[Stored data]
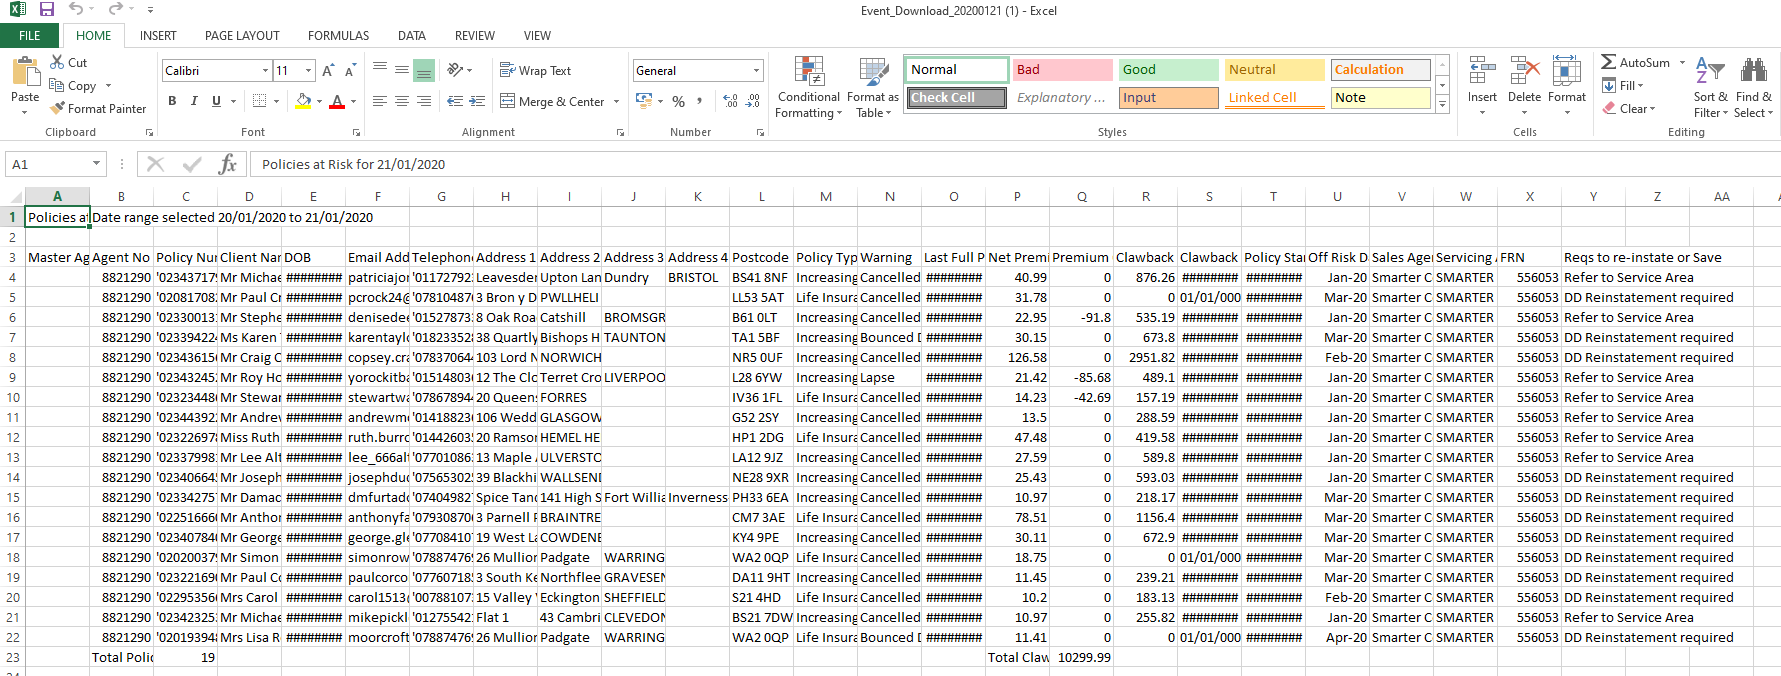Image resolution: width=1781 pixels, height=676 pixels.
Task: Select column R header for Clawback
Action: pos(1145,196)
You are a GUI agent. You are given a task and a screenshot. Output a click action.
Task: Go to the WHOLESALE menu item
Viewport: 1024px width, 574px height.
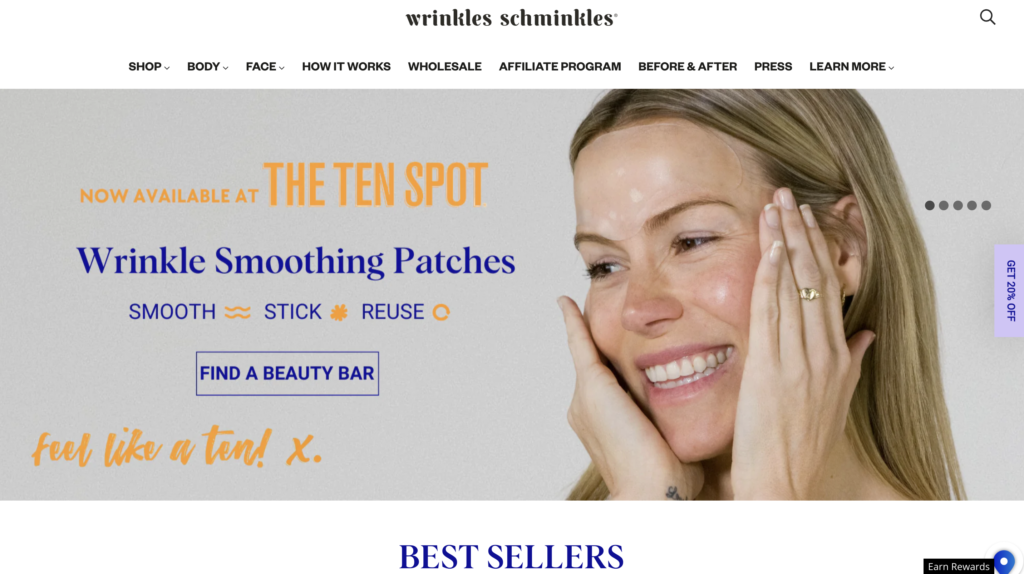click(445, 67)
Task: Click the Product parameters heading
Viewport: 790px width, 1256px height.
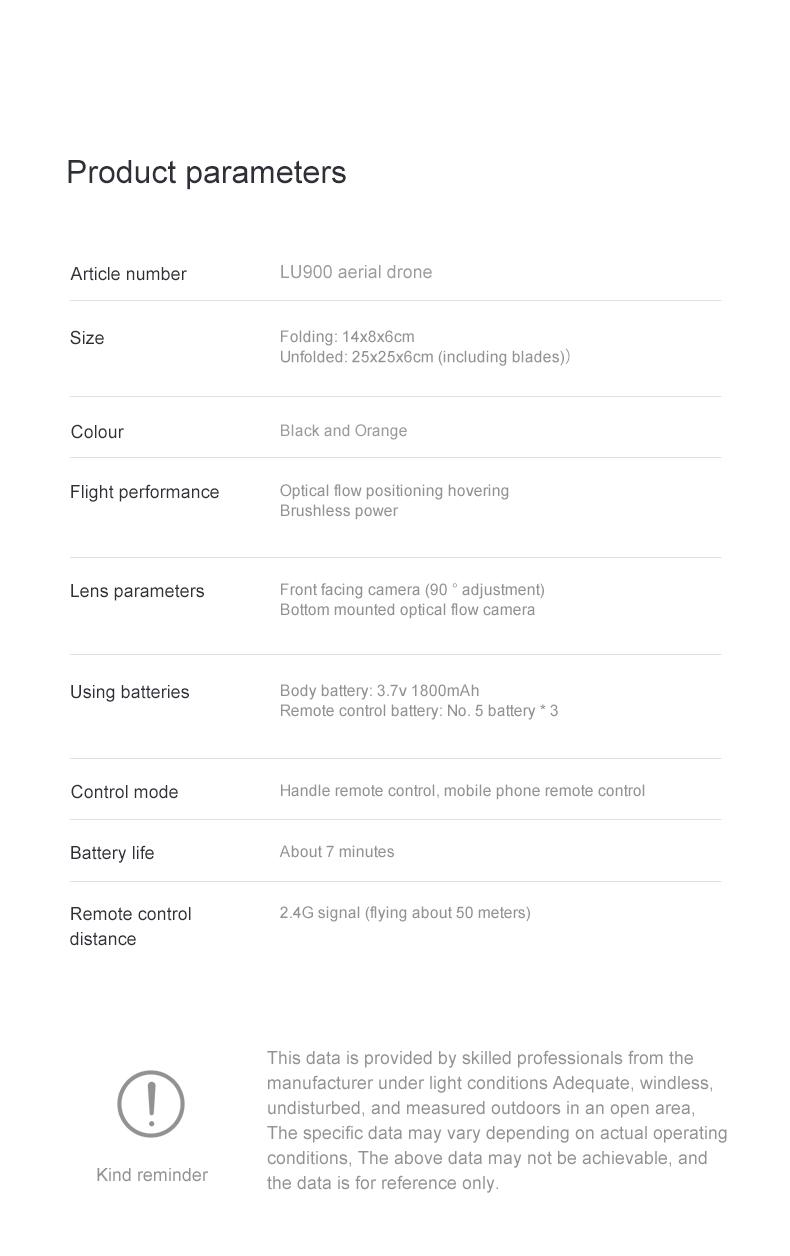Action: [x=206, y=172]
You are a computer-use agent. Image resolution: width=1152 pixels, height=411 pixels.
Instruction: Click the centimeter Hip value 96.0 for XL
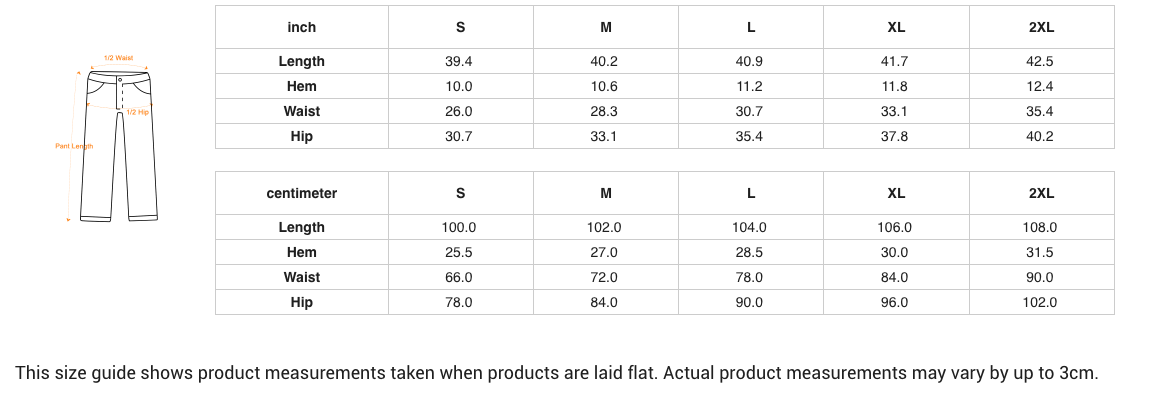pyautogui.click(x=894, y=302)
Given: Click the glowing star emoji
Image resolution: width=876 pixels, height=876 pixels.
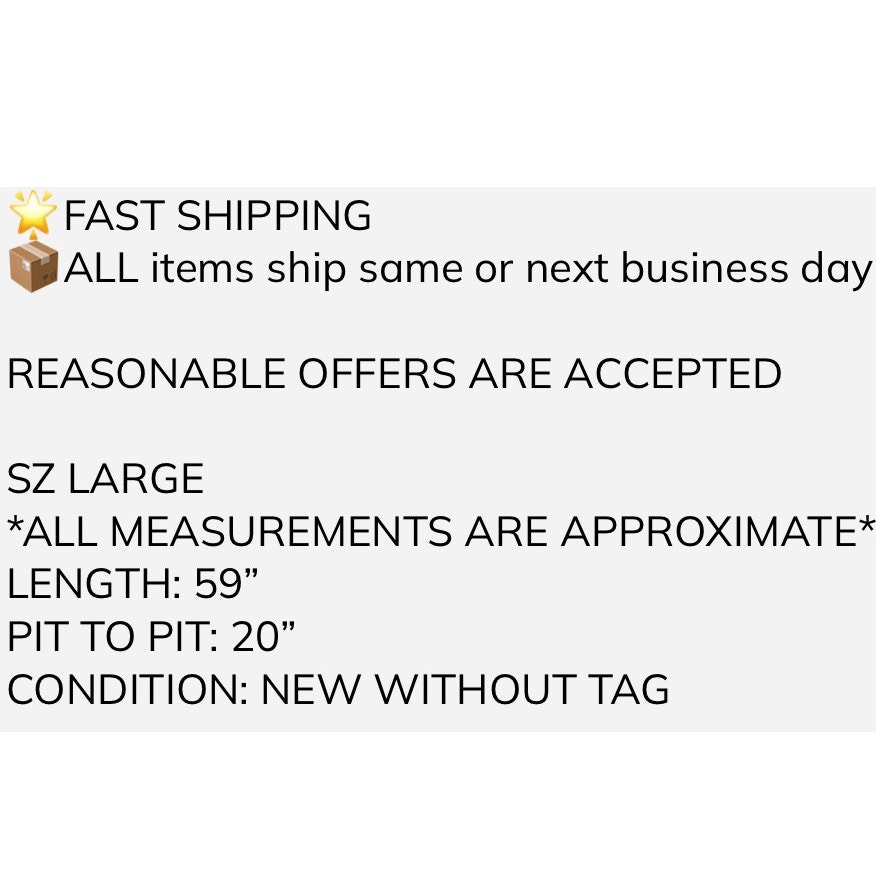Looking at the screenshot, I should tap(33, 215).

*Action item*. An exact copy of the lines from the one with "Viewport: 1024px width, 574px height." through the end of the records: produce that and nothing more, leaving out the pictures.

*Exercise response*.
Viewport: 1024px width, 574px height.
click(445, 67)
Task: Click the Product parameters heading
Viewport: 790px width, 1256px height.
Action: [x=206, y=172]
You are a computer-use agent. Image resolution: width=1152 pixels, height=411 pixels.
Instruction: Click the centimeter Hip value 96.0 for XL
pyautogui.click(x=894, y=302)
Given: Click the glowing star emoji
Image resolution: width=876 pixels, height=876 pixels.
Looking at the screenshot, I should tap(33, 215).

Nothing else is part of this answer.